Mr. Miller, according to the dust cover of Race Conflict, believes with von Ranke that it is the historian's task to describe, not to sit in Judgment, not to foretell the future. Whatever his task may be—and these suggestions can hardly be said to exhaust the possibilities—it is clear that Mr. Miller's limitation is partly due to the determination he declares, or allows to be declared on his behalf, "to keep fact and comment separate and easily distinguishable." The fact of the matter is that Race Conflict remains a description and not an interpretation, and is the less valuable for that.

Certainly it is a vivid description: the indignities and injustices which thoughtless or calculating men inflicted on the Maorl, the dignity and moderation with which some of the Maorl leaders responded, are captured with deft strokes and amount to a formidable indictment. Mr. Miller writes lucid and forceful prose, and has an uncanny ability to reflect the movement and the tensions of the action he describes.

But we do not gain from Race Conflict any wider or more profound understanding of what happened or the reason it did so. We do not gain a richer apprehension of the nature of the conflict—or indeed of how far and in what way it was a conflict of races. We gain practical insights into the character of only the most important actors: the generality of support is not examined in any satisfactory way.

It is always clear that Mr. Miller's sympathies lie on the whole with the Maori; but there is no very convincing reason to suppose that he has presented the full story. For the historian is forced to select, and selection implies interpretation. In a sense, Mr. Miller's determination to separate fact and comment inevitably means a falsification, in the discrepancy between what he must do and what he claims and seems to be doing. The result is not that we gain a clearer understanding because the facts are unvarnished, but that we are the less willing to accept Mr. Miller's point of view—the more suspicious of it—because he has not explicitly marshalled his facts to convince us. If Mr. Miller has devoted 30 years to this work, they have enabled him to describe much, but to elucidate little.

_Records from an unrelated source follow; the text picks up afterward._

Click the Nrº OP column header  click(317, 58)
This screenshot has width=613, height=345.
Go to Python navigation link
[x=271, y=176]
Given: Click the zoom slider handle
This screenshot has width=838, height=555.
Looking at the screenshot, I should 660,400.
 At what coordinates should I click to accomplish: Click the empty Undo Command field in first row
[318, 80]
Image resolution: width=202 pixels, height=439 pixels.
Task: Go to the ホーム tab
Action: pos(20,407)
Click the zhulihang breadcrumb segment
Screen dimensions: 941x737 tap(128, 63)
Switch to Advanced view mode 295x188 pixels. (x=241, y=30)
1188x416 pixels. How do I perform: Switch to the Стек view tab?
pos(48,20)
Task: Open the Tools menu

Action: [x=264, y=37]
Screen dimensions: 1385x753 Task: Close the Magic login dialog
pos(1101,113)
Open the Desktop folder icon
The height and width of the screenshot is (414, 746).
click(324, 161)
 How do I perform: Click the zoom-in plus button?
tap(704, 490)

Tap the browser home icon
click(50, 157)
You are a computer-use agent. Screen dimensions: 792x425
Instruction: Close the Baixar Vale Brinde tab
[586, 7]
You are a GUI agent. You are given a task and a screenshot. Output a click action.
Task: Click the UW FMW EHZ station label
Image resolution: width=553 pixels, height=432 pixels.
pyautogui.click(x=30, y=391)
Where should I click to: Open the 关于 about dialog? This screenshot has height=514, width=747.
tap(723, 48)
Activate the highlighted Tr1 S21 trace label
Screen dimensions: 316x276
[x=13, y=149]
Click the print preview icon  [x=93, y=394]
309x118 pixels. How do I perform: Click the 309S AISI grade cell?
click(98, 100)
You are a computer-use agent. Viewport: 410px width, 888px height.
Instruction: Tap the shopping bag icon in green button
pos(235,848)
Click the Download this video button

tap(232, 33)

There may be circumstances in which our knowledge is so limited, or the occurrences so transparent, that description alone would prove an immense addition to scholarship. But there are vast areas, of which the Maori wars are one, where the facts are substantially known, but the motivation and implications are not understood in depth. Mr. Miller's book, for all its virtues, does not help that understanding—his occasional interpretive asides do not in themselves add up to any sort of consistent commentary of the kind we need.

We have in Mr. Miller's work a pleasing and intelligent account of important events from one point of view. In future those wanting a readable and fairly full Introduction to the subject, will need to look little further than Race Conflict. But those who wish to understand more, will have to seek out a different sort of study.

Race Conflict In New Zealand, by Harold Miller, published by Blackwood and Janet Paul, Auckland, 1966. Reviewed by P. G. Robb.